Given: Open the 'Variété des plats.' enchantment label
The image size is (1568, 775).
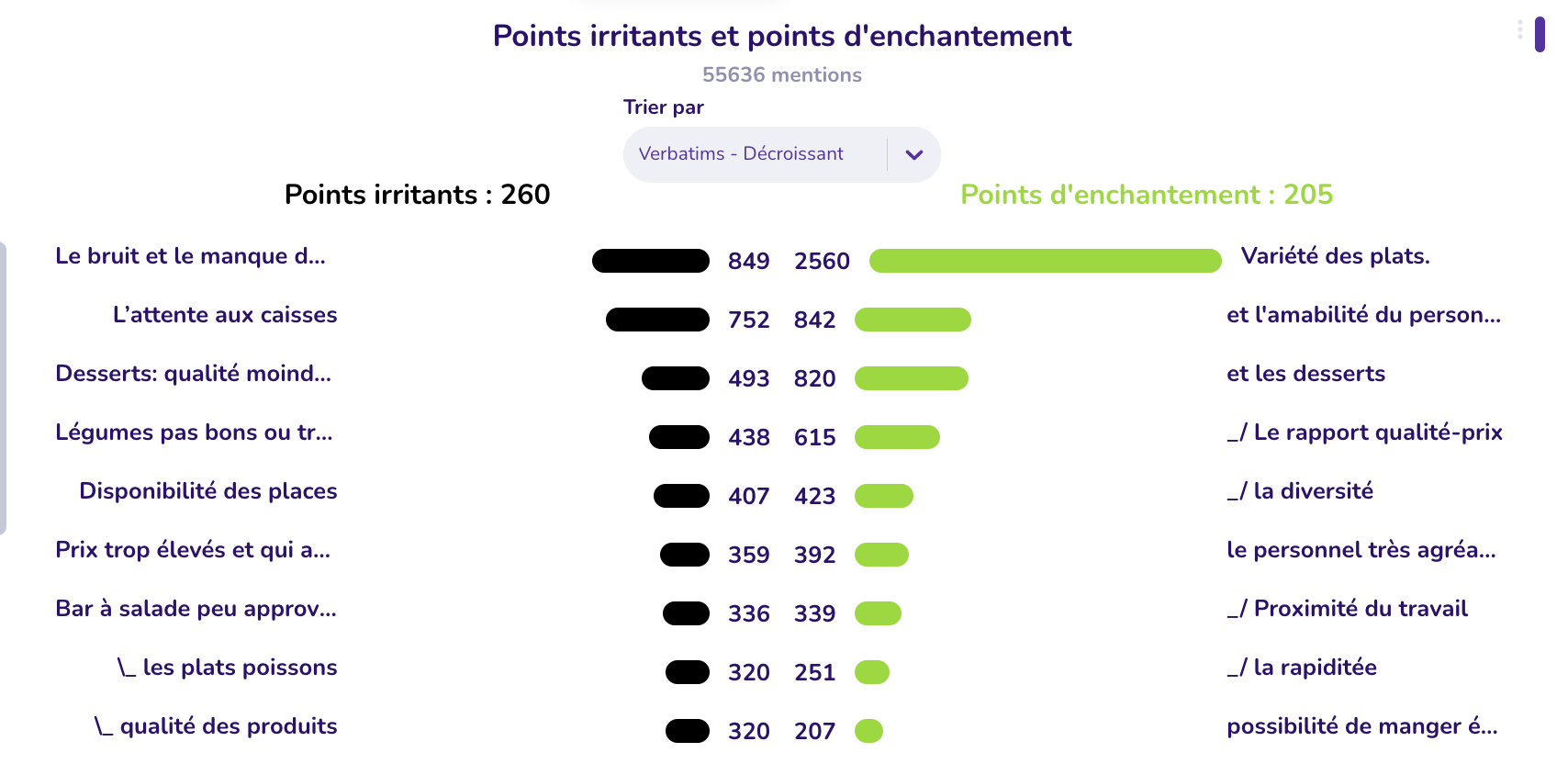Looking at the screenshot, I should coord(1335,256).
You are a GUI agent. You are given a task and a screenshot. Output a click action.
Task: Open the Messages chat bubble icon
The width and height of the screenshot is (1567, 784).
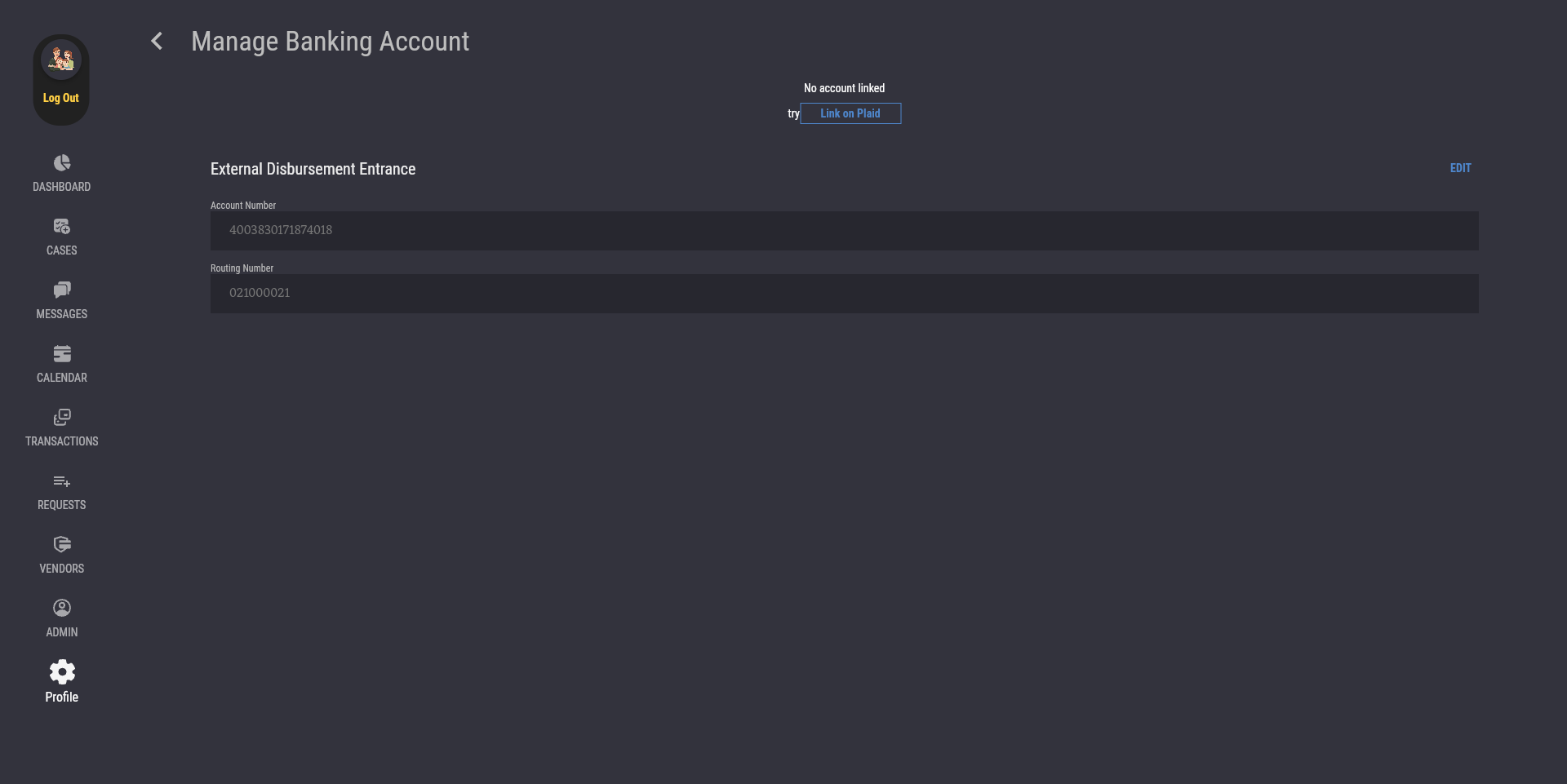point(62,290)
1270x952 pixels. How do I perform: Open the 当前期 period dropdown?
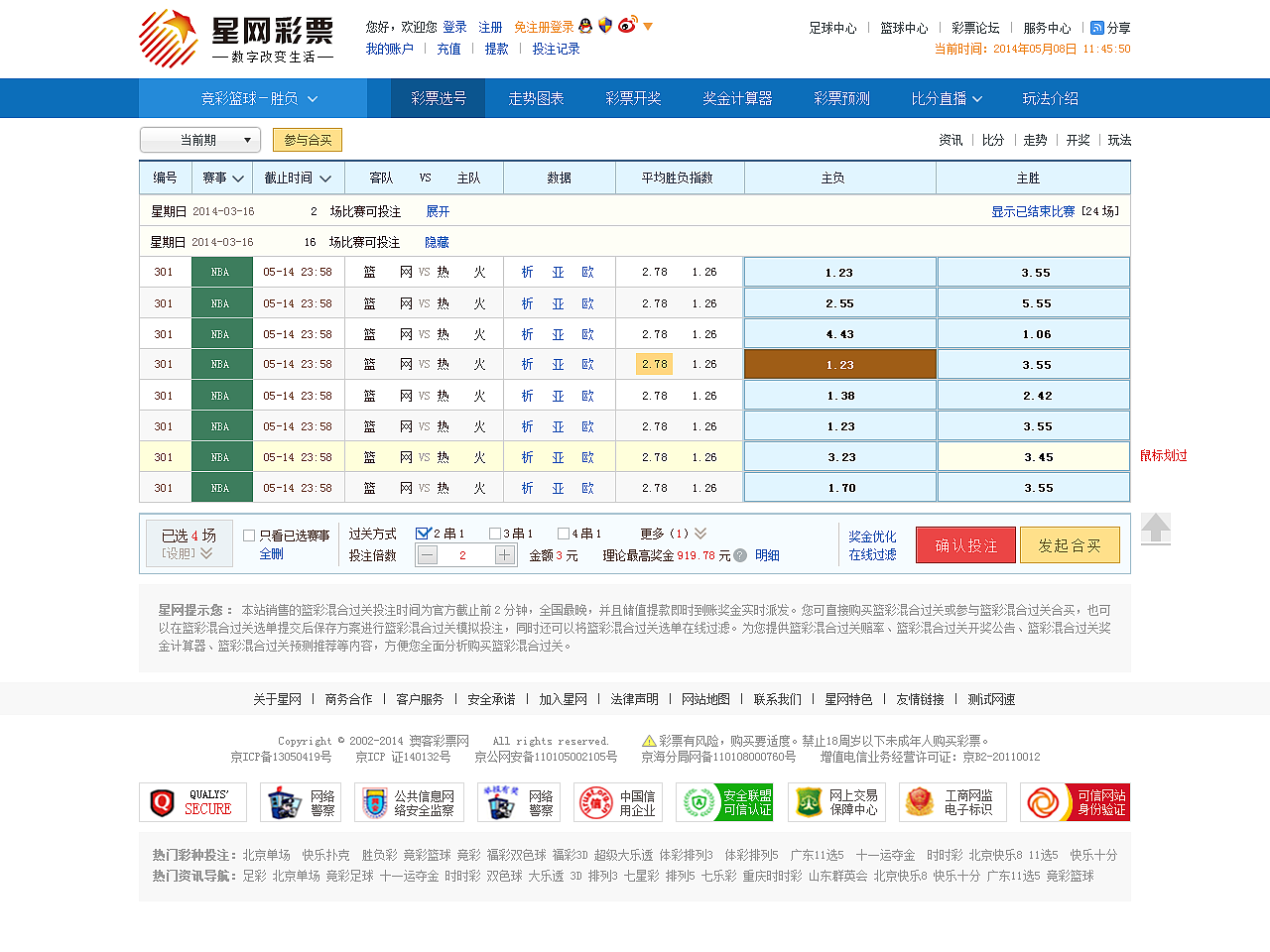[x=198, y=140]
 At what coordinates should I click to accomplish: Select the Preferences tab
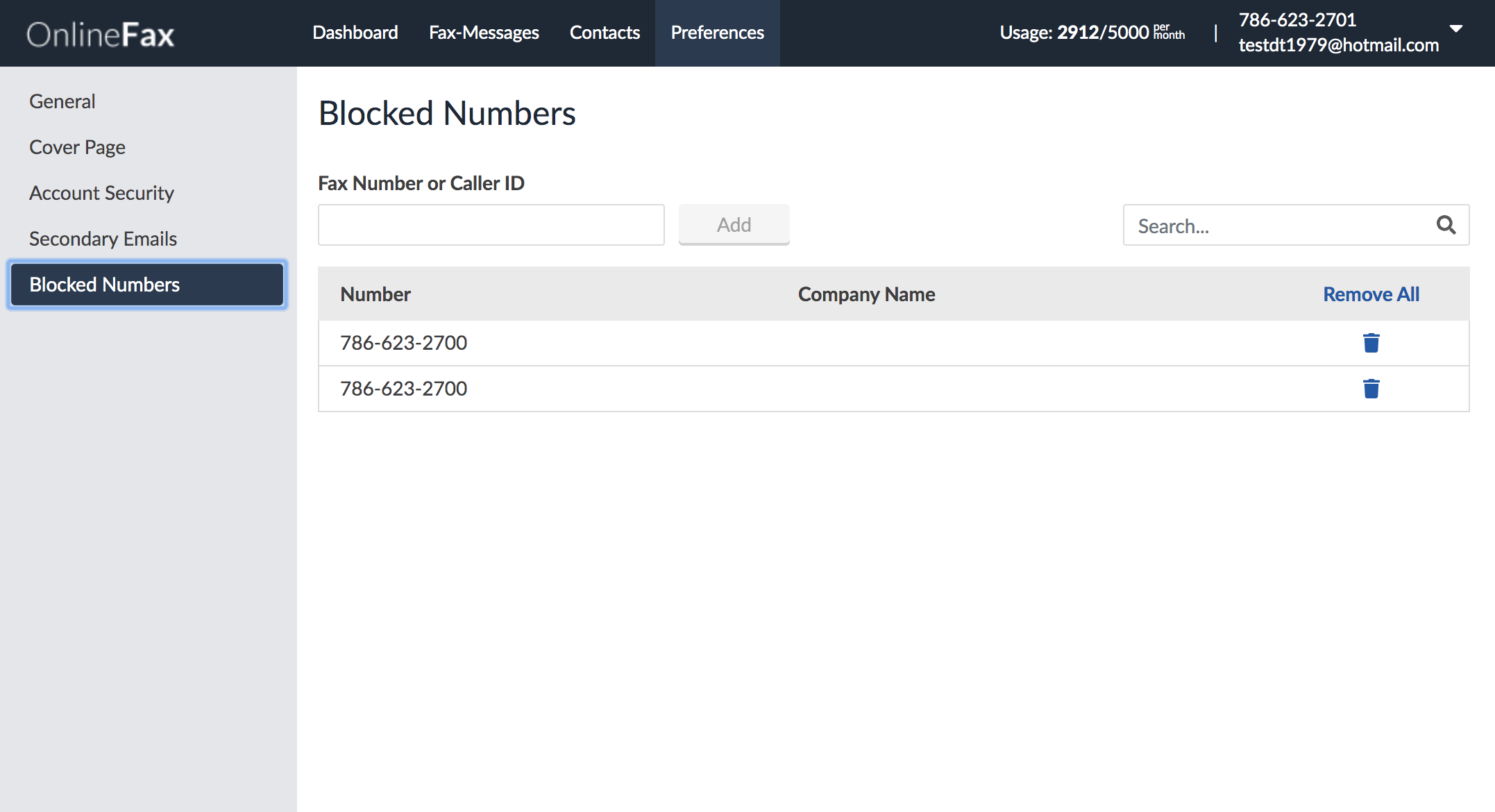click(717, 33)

++++

• [What is being asked] Starting with the line that contains "You are a GUI" and continuing through the line that contains "[x=198, y=140]", reproduce that portion of the data with the requests included, but offset every coordinate in the answers by -4. Omit the pictures from your output.

• [Task result]
You are a GUI agent. You are given a task and a screenshot. Output a click action.
Task: Open the Messages chat bubble icon
The width and height of the screenshot is (1567, 784).
point(58,286)
1270x952 pixels. How do I perform: Open the 当前期 period dropdown?
[x=194, y=136]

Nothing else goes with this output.